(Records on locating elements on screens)
════════

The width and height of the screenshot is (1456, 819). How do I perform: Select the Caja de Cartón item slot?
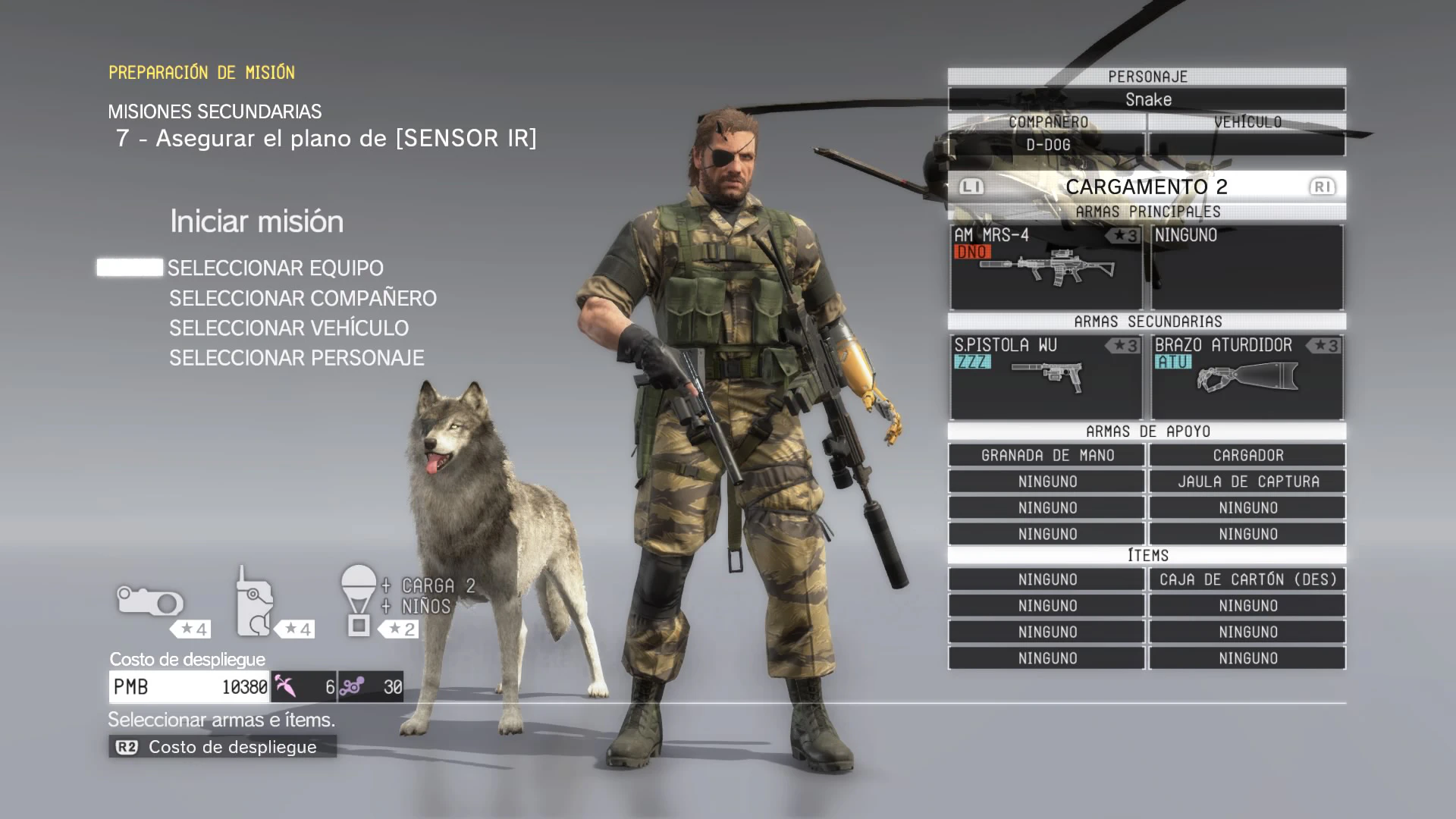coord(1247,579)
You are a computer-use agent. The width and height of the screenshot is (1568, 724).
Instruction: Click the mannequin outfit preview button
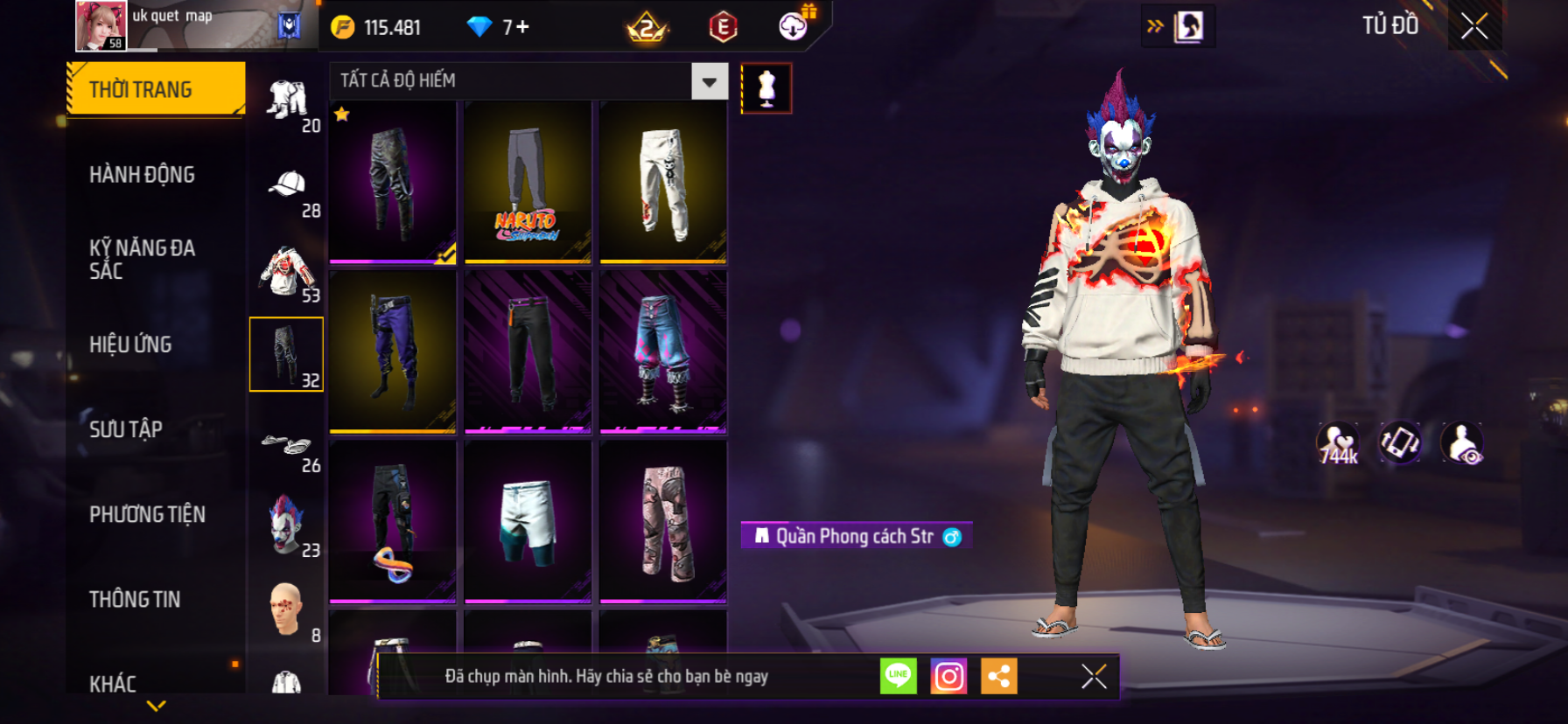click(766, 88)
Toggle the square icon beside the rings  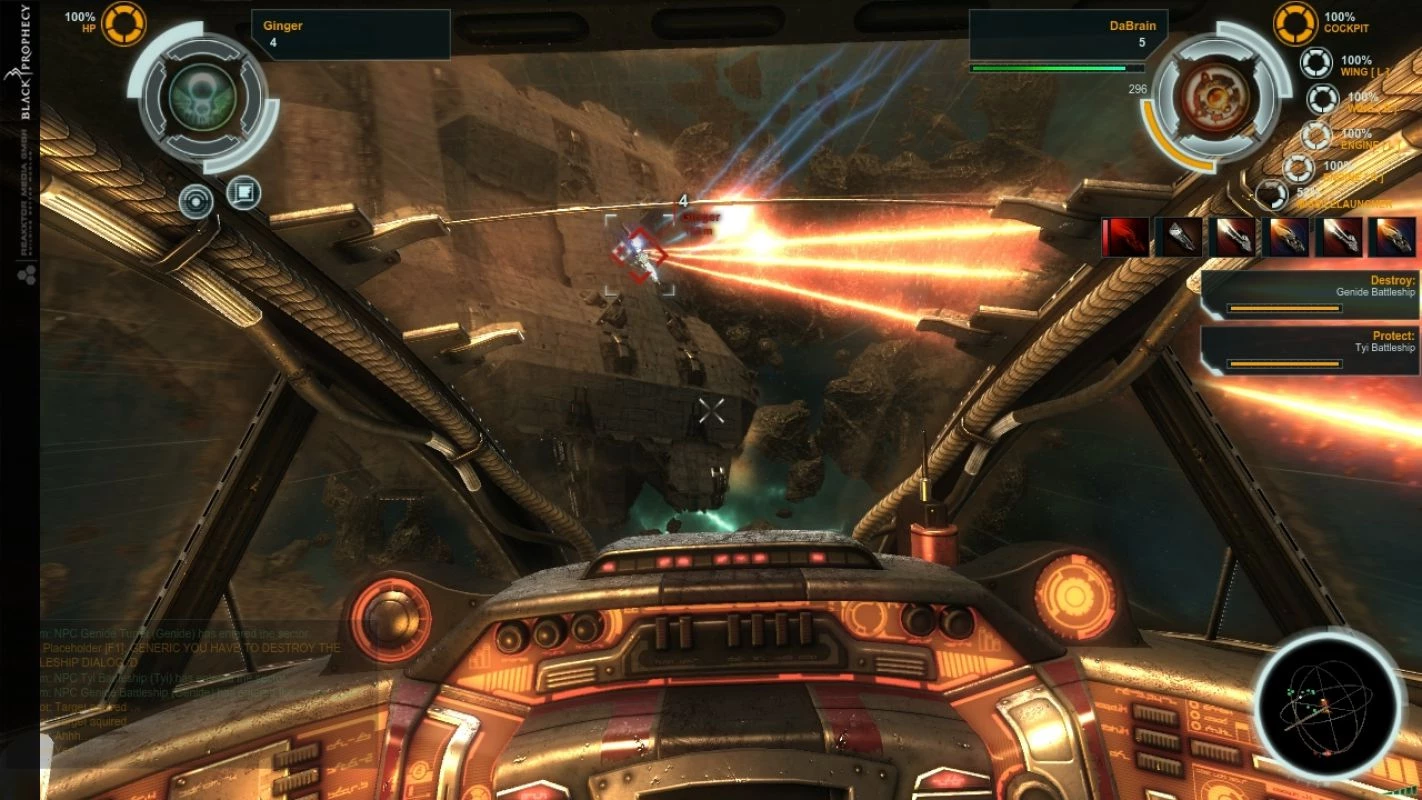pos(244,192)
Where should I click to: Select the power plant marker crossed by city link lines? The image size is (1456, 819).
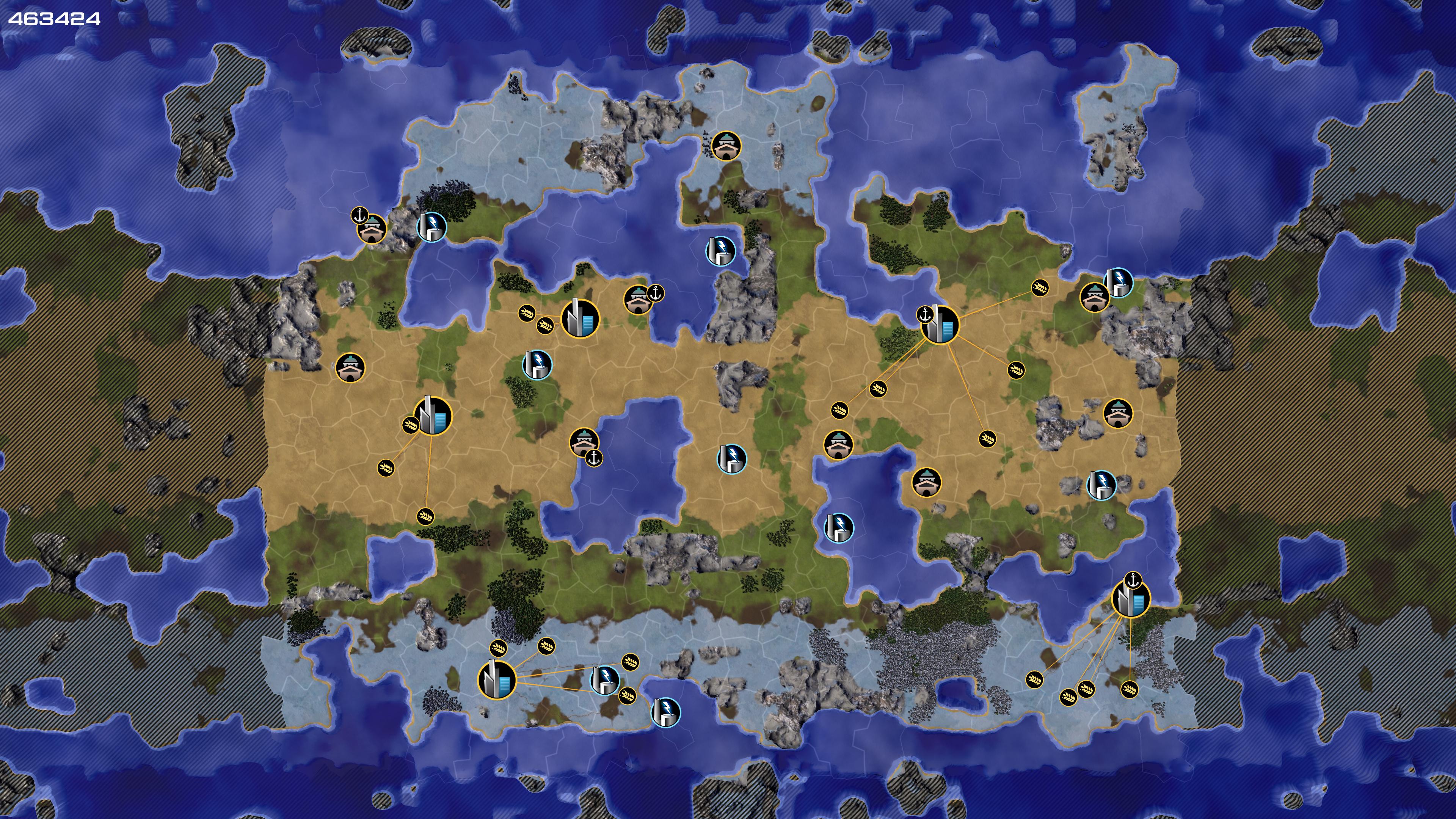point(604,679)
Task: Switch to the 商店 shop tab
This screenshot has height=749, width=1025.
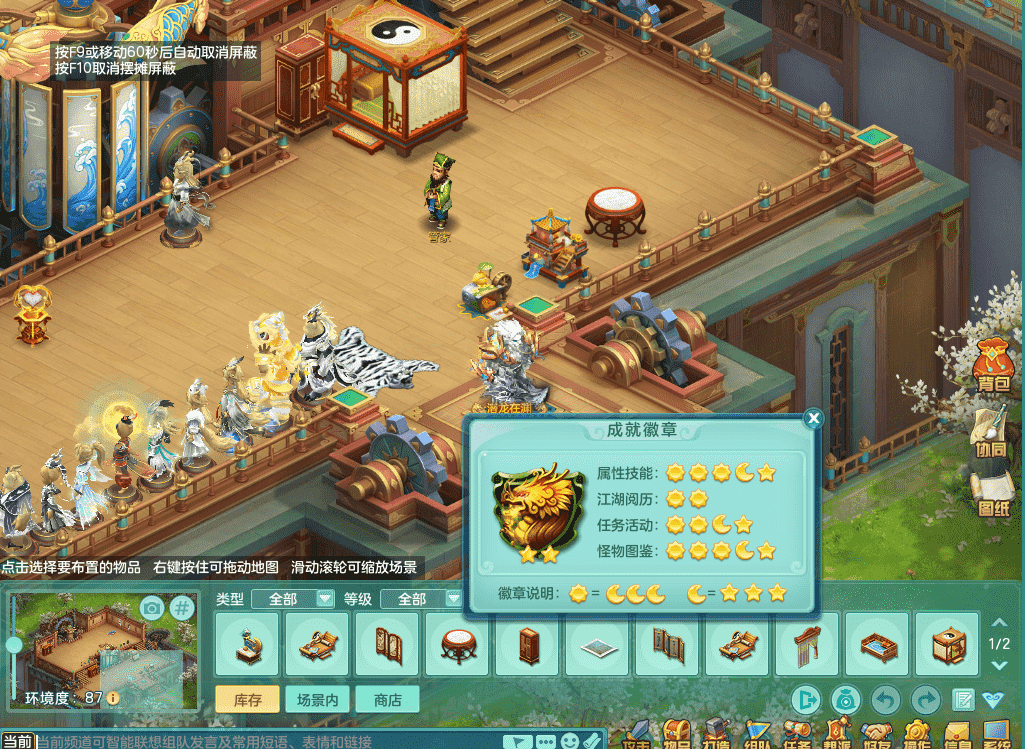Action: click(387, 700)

════════

◆ **Task statement**
Please count the lines of the records above that contain the string "Select", with case counting, and reply with only the number.

◆ **Response to the exercise**
2